Par un arrêt M. B… c/ ministre de l’éducation nationale et département du Var en date du 24 juin 2022 (req. n° 444568), le Conseil d’État a considéré que l’administration doit non seulement prémunir ses agents contre le harcèlement moral mais encore, et plus largement, prendre toute mesure nécessaire pour assurer la sécurité et protéger la santé des agents. Ainsi, même en l’absence de harcèlement moral, un agent public peut demander réparation du préjudice qu’il a subi en raison de la dégradation de son état de santé imputable à une faute de son employeur public commise dans l’organisation du service.
En l’espèce, M. B…, ouvrier professionnel des établissements d’enseignement de la fonction publique d’État détaché auprès du département du Var depuis le 1er janvier 2007 en qualité d’adjoint technique territorial principal de 2ème classe des établissements d’enseignement, a été affecté à compter du 1er septembre 2002 au collège « Les Eucalyptus » d’Ollioules. Par un jugement du 7 février 2019, le tribunal administratif de Toulon a rejeté sa demande tendant à la condamnation de l’État et du département du Var à l’indemniser du préjudice subi du fait d’un harcèlement moral dont il s’estimait victime ainsi qu’au titre d’un dysfonctionnement des services résultant d’un manquement à l’obligation de prendre les mesures nécessaires pour assurer la sécurité et protéger la santé des agents. Également débouté en appel, M. B… s’est pourvu contre l’arrêt du 23 juillet 2020 de la cour administrative d’appel de Marseille.
Le Conseil d’État rappelle tout d’abord, conformément à sa jurisprudence constante, qu’en matière de harcèlement moral, le régime de la preuve est aménagé, l’agent public n’ayant qu’à apporter des éléments susceptibles de faire présumer le harcèlement, à charge pour l’administration de démontrer que les faits sont étrangers à tout harcèlement.
Or, il censure sur ce point l’arrêt de la cour administrative d’appel au motif que cette dernière a retenu, « pour rejeter ses conclusions tendant à la réparation des préjudices subis en raison du harcèlement moral dont il s’estimait victime, que M. B… n’établissait pas avoir été victime d’une situation de harcèlement moral, alors qu’il lui appartenait seulement, en vertu des règles d’administration de la preuve […] d’apporter des éléments de fait de nature à faire présumer l’existence d’un tel harcèlement ». Ce faisant, la cour a commis une erreur de droit
Dans un second temps, la Haute Assemblée précise que « les autorités administratives ont l’obligation de prendre les mesures nécessaires pour assurer la sécurité et protéger la santé physique et morale de leurs agents. Il leur appartient à ce titre, sauf à commettre une faute de service, d’assurer la bonne exécution des dispositions législatives et réglementaires qui ont cet objet, ainsi que le précise l’article 2-1 du décret du 10 juin 1985 relatif à l’hygiène et à la sécurité du travail ainsi qu’à la médecine professionnelle et préventive de la fonction publique territoriale, dans sa rédaction issue du décret du 16 juin 2000. »

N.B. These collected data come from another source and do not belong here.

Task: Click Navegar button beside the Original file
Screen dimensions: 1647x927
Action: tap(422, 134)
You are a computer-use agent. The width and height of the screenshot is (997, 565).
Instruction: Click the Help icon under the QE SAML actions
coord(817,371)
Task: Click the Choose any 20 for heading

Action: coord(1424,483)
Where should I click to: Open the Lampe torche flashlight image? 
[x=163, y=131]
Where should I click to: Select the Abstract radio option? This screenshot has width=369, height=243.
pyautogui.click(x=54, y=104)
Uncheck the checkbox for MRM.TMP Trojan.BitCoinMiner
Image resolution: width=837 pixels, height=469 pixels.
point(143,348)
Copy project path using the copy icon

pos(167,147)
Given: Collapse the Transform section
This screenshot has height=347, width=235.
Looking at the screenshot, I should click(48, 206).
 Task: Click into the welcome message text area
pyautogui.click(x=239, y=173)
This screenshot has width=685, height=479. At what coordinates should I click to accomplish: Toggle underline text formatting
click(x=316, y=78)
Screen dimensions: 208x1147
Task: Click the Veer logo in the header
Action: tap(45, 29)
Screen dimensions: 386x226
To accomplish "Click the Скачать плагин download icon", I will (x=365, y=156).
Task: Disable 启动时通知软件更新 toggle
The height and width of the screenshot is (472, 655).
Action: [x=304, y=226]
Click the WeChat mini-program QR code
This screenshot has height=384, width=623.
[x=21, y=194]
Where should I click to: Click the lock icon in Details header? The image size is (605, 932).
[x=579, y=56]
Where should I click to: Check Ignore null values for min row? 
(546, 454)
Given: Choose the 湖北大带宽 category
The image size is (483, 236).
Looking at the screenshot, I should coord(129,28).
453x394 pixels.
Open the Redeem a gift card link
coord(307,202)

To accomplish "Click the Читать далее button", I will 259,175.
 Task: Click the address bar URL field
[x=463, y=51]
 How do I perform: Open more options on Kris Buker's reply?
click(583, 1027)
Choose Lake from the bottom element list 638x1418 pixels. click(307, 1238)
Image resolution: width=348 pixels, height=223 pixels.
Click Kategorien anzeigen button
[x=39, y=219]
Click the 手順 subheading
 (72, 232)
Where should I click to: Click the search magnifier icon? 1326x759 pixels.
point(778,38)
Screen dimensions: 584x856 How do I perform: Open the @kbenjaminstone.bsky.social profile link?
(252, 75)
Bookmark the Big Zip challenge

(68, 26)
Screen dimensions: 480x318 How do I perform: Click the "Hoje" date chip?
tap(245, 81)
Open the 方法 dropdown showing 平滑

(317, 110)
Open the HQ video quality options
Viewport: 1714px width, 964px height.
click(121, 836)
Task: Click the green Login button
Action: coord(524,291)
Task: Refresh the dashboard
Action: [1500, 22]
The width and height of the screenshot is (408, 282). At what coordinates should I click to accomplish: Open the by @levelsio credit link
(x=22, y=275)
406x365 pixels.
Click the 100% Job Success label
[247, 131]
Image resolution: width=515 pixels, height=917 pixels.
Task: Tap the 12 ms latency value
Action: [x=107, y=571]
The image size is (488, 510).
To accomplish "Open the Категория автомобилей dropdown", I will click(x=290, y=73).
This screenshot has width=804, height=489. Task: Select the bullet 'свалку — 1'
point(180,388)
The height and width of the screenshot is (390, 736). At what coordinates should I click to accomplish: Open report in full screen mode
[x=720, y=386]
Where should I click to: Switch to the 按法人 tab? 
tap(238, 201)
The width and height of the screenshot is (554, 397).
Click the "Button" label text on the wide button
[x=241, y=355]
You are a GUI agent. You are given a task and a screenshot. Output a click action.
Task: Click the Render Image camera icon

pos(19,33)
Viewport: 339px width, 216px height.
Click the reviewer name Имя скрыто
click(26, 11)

Or, relève le Conseil d’État, « pour rejeter sa demande indemnitaire au titre d’un dysfonctionnement des services résultant d’un manquement à l’obligation de prendre les mesures nécessaires pour assurer la sécurité et protéger la santé des agents », la cour administrative d’appel a considéré « qu’en l’absence de faits constitutifs d’un harcèlement moral à son encontre, M. B… n’était pas fondé à soutenir qu’en s’abstenant de prendre des mesures de nature à mettre fin aux agissements dont il s’estimait victime ou de lui proposer une nouvelle affectation, le département du Var et l’Etat auraient commis une faute de nature à engager leur responsabilité ».
En statuant ainsi conclut le juge de cassation, alors que M. B… faisait valoir, indépendamment des dispositions relative aux harcèlement moral, que la dégradation de son état de santé, reconnue imputable au service, résultait d’une faute commise dans l’organisation des services par l’académie de Nice et le département du Var, la cour a commis une erreur de droit.